Found poetry is poetry comprised of words and phrases from familiar everyday things (news articles, street signs, speeches, graffiti, etc.) rearranged into fresh new orders and patterns.

Ronald Gross points out something of the utmost importance:

"As I worked with labels, tax forms, commercials, contracts, pin-up captions, obituaries, and the like, I soon found myself rediscovering all the traditional verse forms in found materials: ode, sonnet, epigram, haiku, free verse. Such finds made me realize that these forms are not mere artifices, but shapes that language naturally takes when carrying powerful thoughts or feelings." (emphasis mine)

Consider what this says about form. Form is not only necessary for great and meaninful poetry, but inescapable. Again, we find an example of post-structuralism swaggering its way right back into structuralism. Or in other words, fragmentation ultimately revealing order and harmony.

Here's a found poem by Howard Nemerov

Found Poem      
 
after information received in The St. Louis Post-Dispatch, 4 v 86

The population center of the USA
Has shifted to Potosi, in Missouri.

*-*-*

Answer these questions from the text on found poetry, one line each:
1. Which traditional verse forms does Ronald Gross say he rediscovered in found materials?
2. Who wrote the found poem given in the text?
3. According to that poem, where has the population center of the USA shifted?
The lines that come after this text aren't needed.

▶ [RAW DATA]
*-*-*

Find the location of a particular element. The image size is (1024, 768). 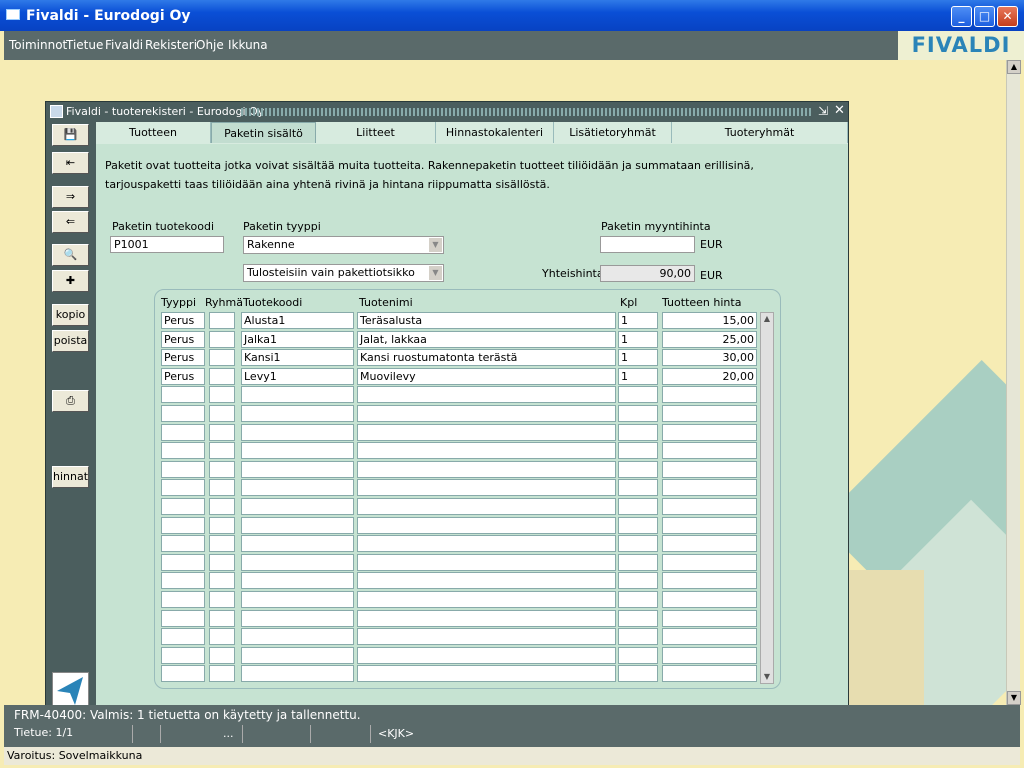

grid-cell: Muovilevy is located at coordinates (486, 376).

*-*-*

▶ [EXPECTED OUTPUT]
1. Ode, sonnet, epigram, haiku, and free verse.
2. Howard Nemerov.
3. To Potosi, in Missouri.